> **WHAT YOU WILL DO**:
Track down every line below that holds "avatar" and copy it.

> **GIVEN DATA**:
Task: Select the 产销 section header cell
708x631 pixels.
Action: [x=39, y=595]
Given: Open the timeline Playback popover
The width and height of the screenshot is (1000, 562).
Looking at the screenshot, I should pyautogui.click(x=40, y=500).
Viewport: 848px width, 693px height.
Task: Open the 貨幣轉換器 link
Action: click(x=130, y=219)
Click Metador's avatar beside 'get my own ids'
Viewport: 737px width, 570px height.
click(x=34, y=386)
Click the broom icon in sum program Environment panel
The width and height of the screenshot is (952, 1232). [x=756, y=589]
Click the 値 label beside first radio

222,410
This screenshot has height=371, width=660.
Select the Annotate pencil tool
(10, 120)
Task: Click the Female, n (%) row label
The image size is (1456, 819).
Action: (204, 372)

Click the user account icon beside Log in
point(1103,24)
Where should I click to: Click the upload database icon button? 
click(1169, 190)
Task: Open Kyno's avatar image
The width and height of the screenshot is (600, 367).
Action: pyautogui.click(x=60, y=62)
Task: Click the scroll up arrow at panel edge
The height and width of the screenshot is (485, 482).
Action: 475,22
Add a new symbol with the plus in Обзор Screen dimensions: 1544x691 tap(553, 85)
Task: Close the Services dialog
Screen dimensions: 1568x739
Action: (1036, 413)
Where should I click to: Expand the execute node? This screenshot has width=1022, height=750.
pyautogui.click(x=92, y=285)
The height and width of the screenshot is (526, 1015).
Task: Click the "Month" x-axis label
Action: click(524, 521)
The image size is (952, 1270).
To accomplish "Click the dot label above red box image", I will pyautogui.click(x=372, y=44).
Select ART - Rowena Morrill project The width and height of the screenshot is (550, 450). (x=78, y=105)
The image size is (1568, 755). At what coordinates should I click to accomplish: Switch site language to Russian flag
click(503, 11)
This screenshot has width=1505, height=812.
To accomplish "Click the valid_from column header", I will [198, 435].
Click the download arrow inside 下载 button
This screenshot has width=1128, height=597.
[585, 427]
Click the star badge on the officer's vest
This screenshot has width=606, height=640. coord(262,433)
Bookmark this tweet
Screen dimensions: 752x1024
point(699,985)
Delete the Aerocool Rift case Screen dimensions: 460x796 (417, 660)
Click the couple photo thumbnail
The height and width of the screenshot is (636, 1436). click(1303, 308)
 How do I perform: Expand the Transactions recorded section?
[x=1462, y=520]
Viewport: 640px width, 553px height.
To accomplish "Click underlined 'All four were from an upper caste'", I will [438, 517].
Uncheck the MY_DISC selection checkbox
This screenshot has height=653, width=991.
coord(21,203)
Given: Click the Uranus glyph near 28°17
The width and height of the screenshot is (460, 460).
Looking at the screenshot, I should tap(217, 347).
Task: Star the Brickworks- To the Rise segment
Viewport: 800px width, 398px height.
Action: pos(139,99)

> **SOLUTION FOR THIS TASK**:
Click Metador's avatar beside 'get my own ids'
Task: Open Kyno's avatar image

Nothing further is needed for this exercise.